I clearly did something wrong. I know I forgot to rinse the noodles in cold water. I don't mind some stuck together noodles. However, I do not like something that needed a lot more flavor enhancement than provided in the recipe. Move of everything and it never really reached anything that would encourage me to make this recipe again. I will look for something a little more interesting, but of the same sort.

As is, the sauce is really flat. Added 4” grated ginger, some tamarind paste (game changer), 3 sliced scallions, 4 minced kaffir lime leaves (only had 1 lime), red pepper flakes, some soy sauce, maple syrup, and a bunch of slivered sugar snap peas for protein. Great lunch noodles after that!

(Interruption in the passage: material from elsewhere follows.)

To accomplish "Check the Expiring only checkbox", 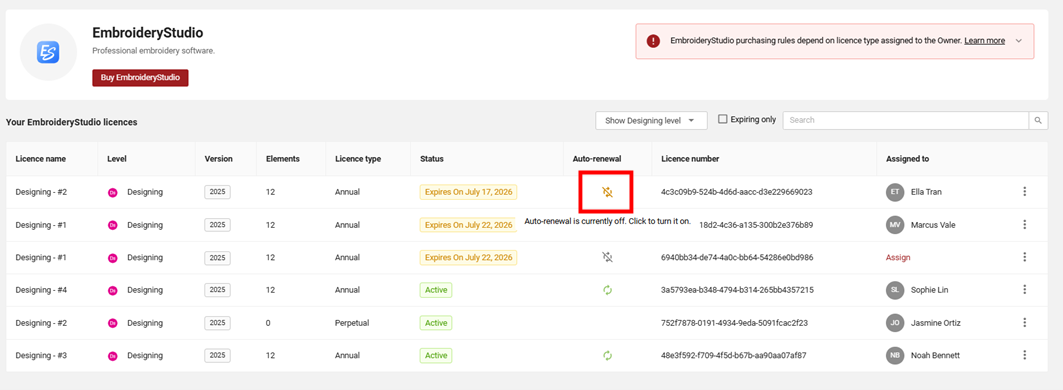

To be fair, it was easy and fast. That said, it was also kind of bland and flat even after I added some shredded carrots/green onions for texture, crunch, and volume (because the proportions of coconut milk to noodles made it too soupy). Would definitely add something grilled or fried in the future.

First time cooking this - I doubled the cilantro, added tomatoes and fresh summer corn. Still seemed like the noodle to "stuff" ratio was low, but overall the recipe was very tasty and a good vehicle for fresh produce. Will definitely make again!

This was on my list to try but started wondering how flavorful it would be. Don’t hesitate! It has powerful flavors and is addictive! No need to add anything. Great recipe!

Leave the starch! It helps the noodle hold onto the sauce! Do not drain. Remove the noodle from the water and put directly into the sauce. I know this because Tyler Durden knows this.

I added a quick pickle of julienned carrot, cucumber and zucchini, cubes of roasted tofu brushed with sesame oil, and some mint leaves. Taste as you go -- my dressing was bland with the base ingredients, so I kept upping the fish sauce and hot sauce until it hit the notes I wanted.

I agree with Emily, who said it was watery and kind of tasteless. I must stop trying these fusion recipes.